» Série d'exercices:
1 > Répondez à ces questions sur l'extrait consacré à l'espace Schengen et à la crise migratoire :
(a) En quelle année l'espace Schengen a-t-il été ouvert, et entre combien de pays ?
(b) De quels pays les ambassadeurs ont-ils été entendus ?
(c) À quel moment le ministre français de l'intérieur a-t-il fait la déclaration citée ?
2 > Poursuivez l'extrait consacré à l'espace Schengen et à la crise migratoire à partir de sa dernière phrase.

M. André Reichardt, rapporteur. - Ce rapport d'information porte sur l'avenir de l'espace Schengen et la crise migratoire aiguë à laquelle l'Europe est aujourd'hui confrontée. Ces deux questions sont, bien sûr, étroitement liées. Il nous apparaît urgent de prendre position et de définir une ligne.
Il a été démontré que la politique du « chacun pour soi » ne peut conduire en la matière qu'à une impasse. On voit bien que les décisions unilatérales prises par certains États ne constituent pas une solution durable : elles pourront tout au plus bloquer certains flux, avec des conséquences humanitaires déjà visibles et inacceptables, ou déboucher sur l'utilisation de voies de contournement ou de substitution aggravant la situation de pays européens voisins et interpellant à nouveau l'Union européenne.
Au cours de la dernière période, des expressions comme « dislocation de l'Union européenne », « démantèlement de l'Union européenne », voire même de « mort de l'espace Schengen » ont été prononcées. À la mi-janvier, dans des termes très durs, le ministre français de l'intérieur a déclaré : « Soit on considère que l'Europe est un chaos et on ne fait rien, soit on agit avec volontarisme et avec un agenda précis. » Et il ajoutait : « Si nous ne nous montrons pas extrêmement vigilants quant aux conditions dans lesquelles s'exerce la sécurité de nos frontières extérieures, nos opinions publiques seront de moins en moins favorables à accorder un accueil serein aux réfugiés. » On ne peut être plus précis et plus direct sur les relations qui existent entre les deux problématiques.
Nous avons entendu des responsables français de ces dossiers, à Paris et à Bruxelles, les ambassadeurs d'un certain nombre de pays particulièrement concernés : la Turquie, la Grèce et la Macédoine, qui est en première ligne, pour le moment, face à la pression migratoire des réfugiés bloqués à la frontière grecque. Nous en avons conclu que l'heure des choix était venue : nous sommes arrivés à un point de non-retour.
Dans une précédente intervention, au mois de novembre 2014, je vous avais rappelé le dispositif général du Code frontières Schengen, tel qu'il résulte du règlement de 2013. L'espace Schengen a été ouvert en 1985 entre cinq pays, puis s'est élargi peu à peu. J'avais mis l'accent sur les insuffisances ou les lacunes de cet espace commun de libre circulation.

» Données fournies:

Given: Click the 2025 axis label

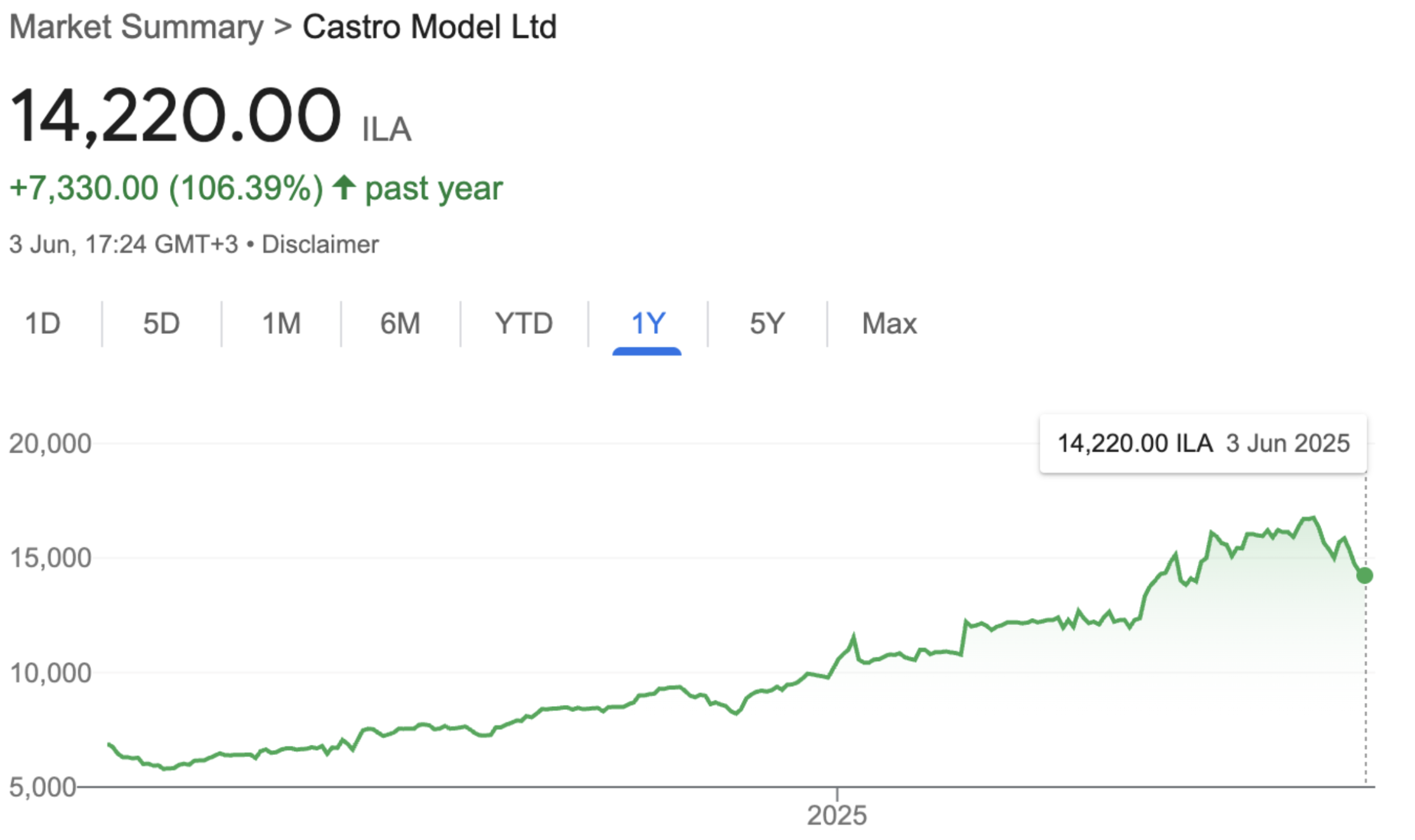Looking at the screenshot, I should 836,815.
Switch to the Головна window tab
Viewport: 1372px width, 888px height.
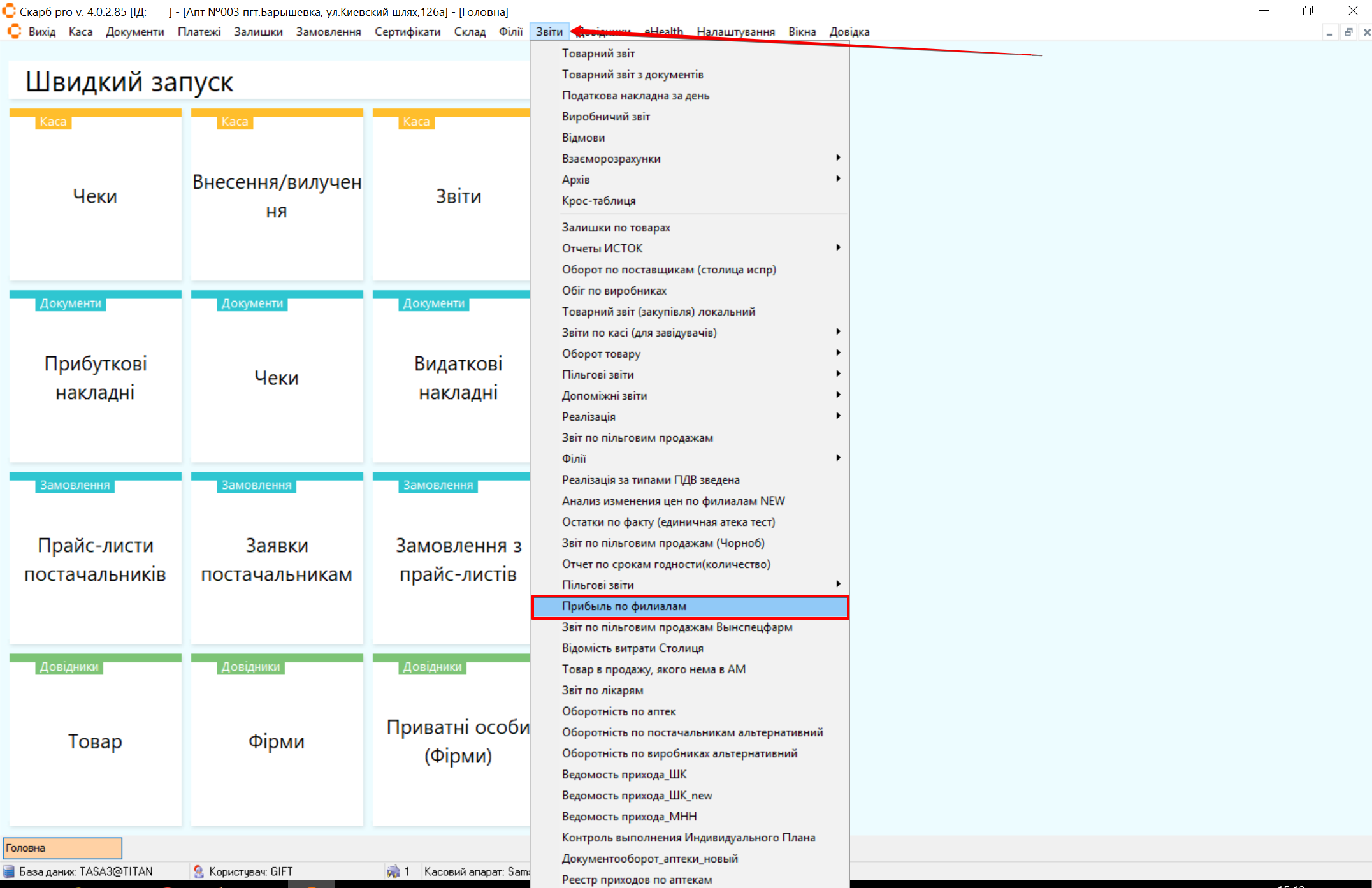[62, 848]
---
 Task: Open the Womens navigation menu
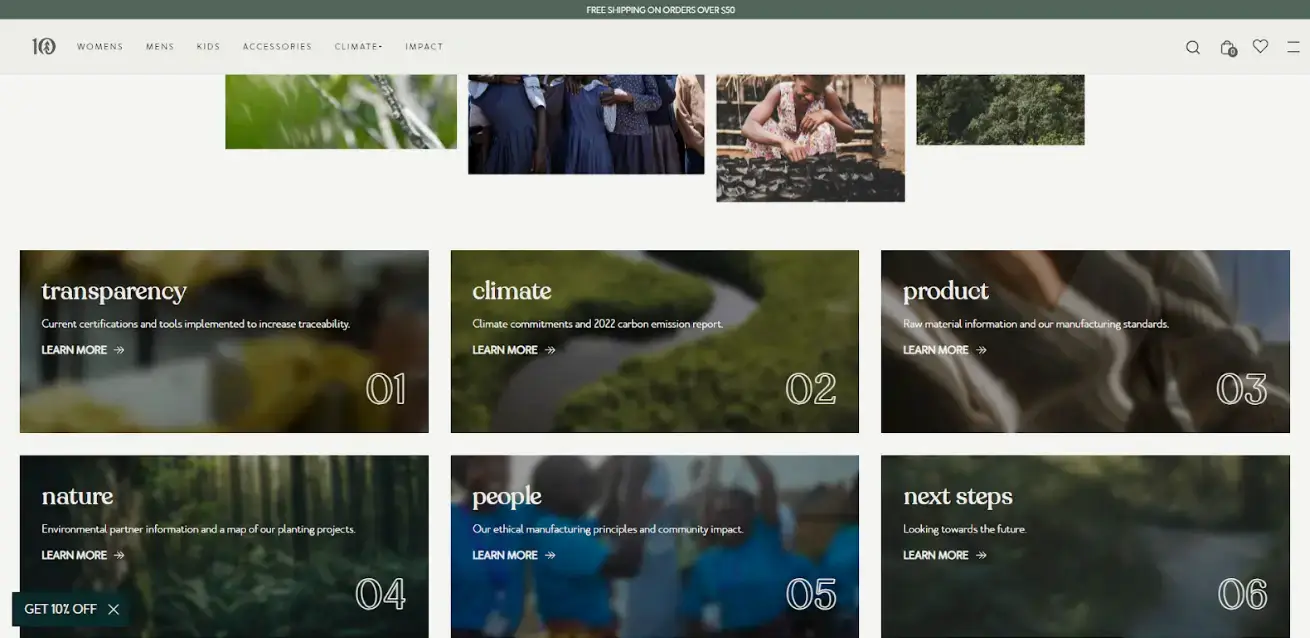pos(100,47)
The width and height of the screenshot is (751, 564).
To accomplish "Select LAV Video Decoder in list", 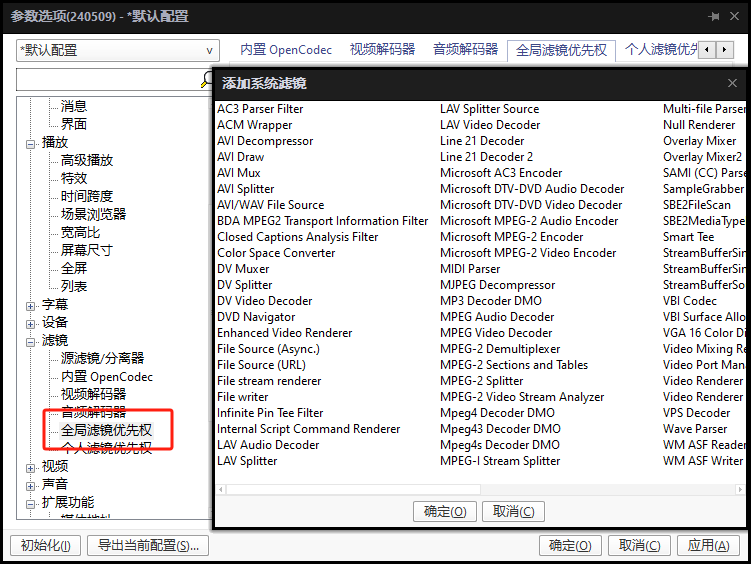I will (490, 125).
==
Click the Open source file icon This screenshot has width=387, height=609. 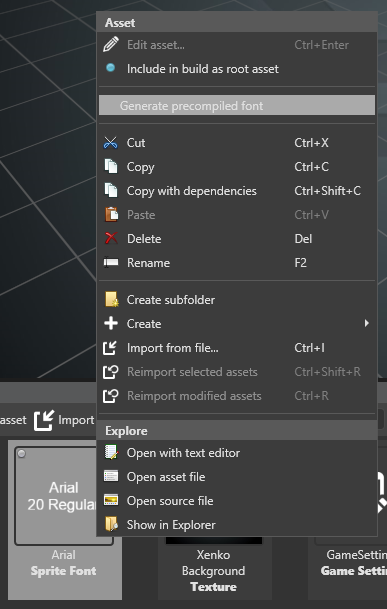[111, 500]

» Réponses par exercice:
1 >
(a) En 1985, entre cinq pays.
(b) De la Turquie, de la Grèce et de la Macédoine.
(c) À la mi-janvier.

2 >
En matière de visas tout d'abord, à l'exception du visa de court séjour dit « visa Schengen », chaque État membre délivre aux ressortissants des États tiers une autorisation de séjour selon des critères qui lui appartiennent. Il en est de même, en grande partie, pour la protection internationale : chaque État accorde aux demandeurs d'asile une protection nationale selon ses pratiques, même si des règles communes en matière d'accueil, de procédure et de qualification sont maintenant définies par les directives de 2013.
Mais la crise migratoire aiguë qui frappe l'Europe depuis plusieurs mois a fait apparaître que l'enjeu majeur était décidément le contrôle effectif des frontières extérieures de l'Union européenne et, singulièrement, de l'espace Schengen. On le sait, les frontières des États membres de la périphérie sont aussi les frontières communes de l'Europe. C'est tout le problème des États les plus exposés - l'Italie, puis la Grèce aujourd'hui - ainsi que celui de l'agence européenne chargée du contrôle des frontières extérieures, Frontex.
Il faut se féliciter des deux propositions de règlement présentées par la Commission le 23 janvier dernier. L'une porte sur la création d'un corps européen de garde-frontières et de garde-côtes et renforce substantiellement le mandat et les moyens humains et matériels de Frontex. L'autre prévoit un renforcement des vérifications dans les bases de données pertinentes aux frontières extérieures de l'Union. Le projet de création de garde-frontières européens - proposition avancée depuis longtemps par le Sénat - pourrait voir le jour avant l'été 2016, ou au plus tard en septembre 2016.
Nous pensons, pour notre part, qu'il faut aller plus loin. Ce qui est en jeu, c'est le rétablissement de la confiance entre les États membres, et entre les citoyens et l'Union européenne. En son absence, tout l'édifice européen se trouve extrêmement fragilisé : il s'agit pour l'Union européenne, à qui tant de reproches sont déjà adressés, d'une question de survie.
Il s'agit donc peut-être d'exiger une condition préalable à toute réforme, qu'elle concerne le Code frontières Schengen, le système Dublin ou encore le dispositif européen sur le droit d'asile. Ce préalable, c'est la mise en place, le plus rapidement possible, d'un contrôle systématique avec validation biométrique des entrées et des sorties dans l'espace Schengen et hors de cet espace. Les migrants arrivant massivement depuis des zones de guerre sont souvent dépourvus de papiers. Cet enregistrement systématique devra concerner tant les ressortissants des pays tiers que les ressortissants bénéficiant de la libre circulation dans l'espace européen, c'est-à-dire les détenteurs de passeports européens. Ce projet, communément appelé « Smart Borders » ou « Frontières intelligentes » est en débat, dans les instances européennes, depuis 2013. S'il était validé, il pourrait, selon ce qui nous a été dit, être mis en oeuvre au plus tôt au printemps 2017 : c'est bien long... Certains lui ont reproché sa dimension trop sécuritaire. Pourtant, de grands pays comme le Brésil ou de plus petits comme le Burkina Faso, l'utilisent depuis des années. C'est sans doute la condition sine qua non, selon nous, du rétablissement de la confiance et donc de la poursuite d'une politique européenne commune.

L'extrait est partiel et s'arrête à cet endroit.